Testing workflows locally

ntro workflow test is the design-time inner loop. You author a runbook locally, run the command, and get a per-scenario summary back in under a second. No Temporal cluster, no Docker, no deploy cycle. It catches the same workflow bugs the deployed e2e flow would catch — wrong @ui_step ordering, malformed activity payloads, signal handling regressions, child-workflow dispatch problems — but in seconds rather than minutes. This is what makes the coding-agent loop tight: the agent generates a change, runs the test, sees the result, iterates.

Prerequisites

pip install 'ntro[testing]'

This is installed automatically as a dependency of ntro-cli, so if you have the CLI, you have the harness.

Run a single workflow

ntro workflow test ./runbooks/document-ingest

Output:

✓  happy        (0.42s)
    [ 0.08s] submit_file       di-7a820232  signal=submit, source=invoice
    [ 0.18s] review            di-7a820232  response=approved
    [ 0.42s] done              di-7a820232
✓  reject_all   (0.31s)
summary: 2 passed, 0 failed (of 2)

The harness runs both built-in scenarios (HAPPY and REJECT_ALL) by default. HAPPY exercises the most code; REJECT_ALL verifies your runbook handles rejection cleanly.

Parent + children

Most production runbooks dispatch child workflows. Register all of them on the same harness invocation:

ntro workflow test ./runbooks/nav-monthly \
  --child ./runbooks/document-ingest \
  --child ./runbooks/nav-monthly-journals

Each --child is registered alongside the parent so the harness can dispatch them when the parent calls run_child_workflow(slug=...). Without registering a child, the dispatch fails with “child workflow slug not registered”.

Specific scenarios

Run only one scenario:

ntro workflow test ./runbooks/nav-monthly --scenario happy

Run several:

ntro workflow test ./runbooks/nav-monthly --scenario happy --scenario reject_all

Custom scenario names work too — define them in runbooks/<slug>/tests/scenarios.py and reference by name:

ntro workflow test ./runbooks/nav-monthly --scenario extract-with-fixes

CI / scripting — JSON output

ntro workflow test ./runbooks/nav-monthly --scenario happy --json

Returns a structured payload of scenario results that’s easy to parse from a CI script:

{
  "summary": {"passed": 2, "failed": 0, "total": 2},
  "scenarios": [
    {"name": "happy", "passed": true, "duration_s": 0.42, "events": [...]},
    {"name": "reject_all", "passed": true, "duration_s": 0.31, "events": [...]}
  ]
}

The non-zero exit code on failure is your CI gate.

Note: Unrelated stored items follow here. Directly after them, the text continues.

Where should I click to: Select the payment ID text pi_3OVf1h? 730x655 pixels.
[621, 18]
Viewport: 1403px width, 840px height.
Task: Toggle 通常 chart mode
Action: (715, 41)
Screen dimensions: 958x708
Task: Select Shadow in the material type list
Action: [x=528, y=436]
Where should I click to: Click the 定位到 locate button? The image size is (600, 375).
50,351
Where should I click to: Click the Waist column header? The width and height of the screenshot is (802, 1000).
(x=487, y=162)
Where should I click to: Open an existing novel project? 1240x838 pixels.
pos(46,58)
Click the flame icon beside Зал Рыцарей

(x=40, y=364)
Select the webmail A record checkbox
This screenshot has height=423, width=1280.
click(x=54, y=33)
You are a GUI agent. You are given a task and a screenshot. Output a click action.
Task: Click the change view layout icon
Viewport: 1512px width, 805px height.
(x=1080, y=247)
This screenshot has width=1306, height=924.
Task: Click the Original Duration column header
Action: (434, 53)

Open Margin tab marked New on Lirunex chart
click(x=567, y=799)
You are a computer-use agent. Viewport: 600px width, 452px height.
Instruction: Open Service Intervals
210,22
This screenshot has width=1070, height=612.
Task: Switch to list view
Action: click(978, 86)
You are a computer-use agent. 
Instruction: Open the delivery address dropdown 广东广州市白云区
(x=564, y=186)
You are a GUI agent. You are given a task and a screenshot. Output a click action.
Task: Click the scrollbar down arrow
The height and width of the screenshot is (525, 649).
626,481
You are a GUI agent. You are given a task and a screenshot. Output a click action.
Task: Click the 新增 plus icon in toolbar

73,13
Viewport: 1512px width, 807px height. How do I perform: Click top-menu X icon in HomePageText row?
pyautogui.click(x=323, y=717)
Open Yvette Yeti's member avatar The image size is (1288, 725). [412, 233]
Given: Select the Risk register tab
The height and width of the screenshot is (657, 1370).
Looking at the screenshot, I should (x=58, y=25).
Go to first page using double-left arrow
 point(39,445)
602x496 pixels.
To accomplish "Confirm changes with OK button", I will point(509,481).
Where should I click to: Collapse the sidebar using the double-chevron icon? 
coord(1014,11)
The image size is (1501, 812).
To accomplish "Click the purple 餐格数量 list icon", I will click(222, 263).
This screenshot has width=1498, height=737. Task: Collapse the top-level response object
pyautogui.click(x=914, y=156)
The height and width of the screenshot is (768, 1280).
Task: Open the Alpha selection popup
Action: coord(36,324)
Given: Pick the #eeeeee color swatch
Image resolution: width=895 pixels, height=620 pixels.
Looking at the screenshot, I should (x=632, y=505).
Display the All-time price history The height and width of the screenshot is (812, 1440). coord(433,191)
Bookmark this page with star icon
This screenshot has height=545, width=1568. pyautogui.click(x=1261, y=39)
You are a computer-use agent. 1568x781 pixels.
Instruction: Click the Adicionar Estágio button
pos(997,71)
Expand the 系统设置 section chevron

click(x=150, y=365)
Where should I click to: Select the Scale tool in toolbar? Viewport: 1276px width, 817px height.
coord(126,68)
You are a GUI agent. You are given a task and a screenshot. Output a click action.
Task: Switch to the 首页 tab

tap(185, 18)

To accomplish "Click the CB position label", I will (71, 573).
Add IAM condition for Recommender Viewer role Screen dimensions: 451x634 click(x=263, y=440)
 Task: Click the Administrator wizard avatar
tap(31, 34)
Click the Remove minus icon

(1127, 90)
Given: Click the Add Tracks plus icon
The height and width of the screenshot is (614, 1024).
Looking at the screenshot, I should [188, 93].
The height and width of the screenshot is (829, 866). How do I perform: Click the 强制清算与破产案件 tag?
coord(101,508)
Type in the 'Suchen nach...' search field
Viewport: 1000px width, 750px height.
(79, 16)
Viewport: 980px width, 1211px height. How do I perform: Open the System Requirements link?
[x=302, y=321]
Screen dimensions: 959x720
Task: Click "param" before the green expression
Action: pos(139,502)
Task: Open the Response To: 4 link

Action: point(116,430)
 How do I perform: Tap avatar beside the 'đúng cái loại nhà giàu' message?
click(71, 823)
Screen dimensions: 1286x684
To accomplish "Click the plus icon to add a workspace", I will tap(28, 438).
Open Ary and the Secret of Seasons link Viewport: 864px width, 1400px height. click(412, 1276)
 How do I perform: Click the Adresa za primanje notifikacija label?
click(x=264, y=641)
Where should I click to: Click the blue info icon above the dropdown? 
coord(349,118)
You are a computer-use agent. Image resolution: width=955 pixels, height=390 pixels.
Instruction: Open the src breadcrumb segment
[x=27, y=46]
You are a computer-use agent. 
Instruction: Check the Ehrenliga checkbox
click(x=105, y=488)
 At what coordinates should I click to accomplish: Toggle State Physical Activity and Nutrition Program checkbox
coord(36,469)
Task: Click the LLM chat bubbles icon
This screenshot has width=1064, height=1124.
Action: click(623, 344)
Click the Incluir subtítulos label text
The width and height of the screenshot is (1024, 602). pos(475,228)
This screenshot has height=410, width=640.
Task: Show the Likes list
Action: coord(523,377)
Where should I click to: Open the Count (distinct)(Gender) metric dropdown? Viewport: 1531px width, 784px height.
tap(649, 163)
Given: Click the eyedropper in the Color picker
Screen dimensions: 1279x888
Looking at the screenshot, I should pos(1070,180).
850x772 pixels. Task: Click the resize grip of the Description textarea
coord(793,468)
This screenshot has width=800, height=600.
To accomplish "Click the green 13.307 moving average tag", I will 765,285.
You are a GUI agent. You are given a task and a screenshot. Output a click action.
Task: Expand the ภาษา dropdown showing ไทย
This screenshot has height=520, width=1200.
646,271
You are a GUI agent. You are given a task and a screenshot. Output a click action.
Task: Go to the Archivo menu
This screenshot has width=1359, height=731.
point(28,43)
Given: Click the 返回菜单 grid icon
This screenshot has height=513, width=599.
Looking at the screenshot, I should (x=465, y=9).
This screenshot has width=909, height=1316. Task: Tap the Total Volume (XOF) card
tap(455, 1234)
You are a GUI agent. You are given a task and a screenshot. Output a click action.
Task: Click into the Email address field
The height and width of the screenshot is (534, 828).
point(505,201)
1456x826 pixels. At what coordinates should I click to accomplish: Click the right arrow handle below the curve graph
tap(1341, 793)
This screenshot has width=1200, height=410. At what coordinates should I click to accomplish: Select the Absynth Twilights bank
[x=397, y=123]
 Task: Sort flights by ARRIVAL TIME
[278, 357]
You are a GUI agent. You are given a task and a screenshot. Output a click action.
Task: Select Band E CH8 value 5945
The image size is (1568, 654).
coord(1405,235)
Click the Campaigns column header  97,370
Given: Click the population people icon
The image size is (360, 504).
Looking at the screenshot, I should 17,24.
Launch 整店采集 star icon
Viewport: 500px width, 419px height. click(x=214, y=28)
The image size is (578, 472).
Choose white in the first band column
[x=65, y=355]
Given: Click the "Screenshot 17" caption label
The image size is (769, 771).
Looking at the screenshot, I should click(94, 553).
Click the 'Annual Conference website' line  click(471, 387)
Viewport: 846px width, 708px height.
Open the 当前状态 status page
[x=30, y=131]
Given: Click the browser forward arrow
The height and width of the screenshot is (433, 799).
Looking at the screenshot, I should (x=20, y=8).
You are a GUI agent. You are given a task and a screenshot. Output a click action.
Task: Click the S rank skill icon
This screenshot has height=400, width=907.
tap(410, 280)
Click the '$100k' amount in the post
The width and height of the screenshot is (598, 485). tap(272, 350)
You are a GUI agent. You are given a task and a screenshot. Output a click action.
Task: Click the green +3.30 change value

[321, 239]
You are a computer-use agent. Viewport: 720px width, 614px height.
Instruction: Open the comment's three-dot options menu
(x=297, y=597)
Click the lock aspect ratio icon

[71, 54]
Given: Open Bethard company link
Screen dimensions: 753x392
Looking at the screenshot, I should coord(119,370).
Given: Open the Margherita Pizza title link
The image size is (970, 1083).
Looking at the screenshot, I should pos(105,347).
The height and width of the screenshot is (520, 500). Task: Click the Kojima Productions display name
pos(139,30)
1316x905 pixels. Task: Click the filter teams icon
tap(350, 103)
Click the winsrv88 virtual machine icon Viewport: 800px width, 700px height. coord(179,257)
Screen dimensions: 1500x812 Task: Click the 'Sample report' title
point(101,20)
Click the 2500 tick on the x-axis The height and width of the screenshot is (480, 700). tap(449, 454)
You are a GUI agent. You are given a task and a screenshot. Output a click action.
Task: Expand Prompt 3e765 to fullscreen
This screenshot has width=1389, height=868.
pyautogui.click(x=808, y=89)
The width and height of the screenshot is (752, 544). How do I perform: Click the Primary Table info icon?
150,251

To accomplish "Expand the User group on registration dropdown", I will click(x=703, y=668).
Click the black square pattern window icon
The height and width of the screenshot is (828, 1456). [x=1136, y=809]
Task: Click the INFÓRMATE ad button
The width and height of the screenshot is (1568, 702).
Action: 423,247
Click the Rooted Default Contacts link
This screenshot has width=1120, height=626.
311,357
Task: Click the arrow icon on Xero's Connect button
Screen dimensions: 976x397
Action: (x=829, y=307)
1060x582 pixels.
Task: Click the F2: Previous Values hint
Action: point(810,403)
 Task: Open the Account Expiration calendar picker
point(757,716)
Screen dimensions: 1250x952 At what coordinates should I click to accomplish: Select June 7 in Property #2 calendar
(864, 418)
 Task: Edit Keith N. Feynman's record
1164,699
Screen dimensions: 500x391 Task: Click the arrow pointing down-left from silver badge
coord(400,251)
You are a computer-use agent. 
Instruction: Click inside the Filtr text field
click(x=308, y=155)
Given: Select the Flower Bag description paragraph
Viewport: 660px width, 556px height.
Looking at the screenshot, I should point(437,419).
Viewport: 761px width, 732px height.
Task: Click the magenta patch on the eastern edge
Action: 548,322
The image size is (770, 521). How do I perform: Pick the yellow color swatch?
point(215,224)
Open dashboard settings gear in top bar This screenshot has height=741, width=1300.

What’s auto-mocked vs what’s real

The harness uses your runbook’s real code paths — your NtroWorkflow subclass, your @ui_step decorators, your Pydantic models. The bits it fakes are:

Activity returns — derived from the activity’s return type via Pydantic introspection
HITL responses — HAPPY approves, REJECT_ALL rejects, custom scenarios script per-step
submit_file signals — synthetic document_refs derived from the workflow’s advertised args
Temporal worker — runs in-memory via WorkflowEnvironment instead of a real Temporal cluster

Everything else is your code running for real. See ntro.testing for the harness internals and how to write custom scenarios.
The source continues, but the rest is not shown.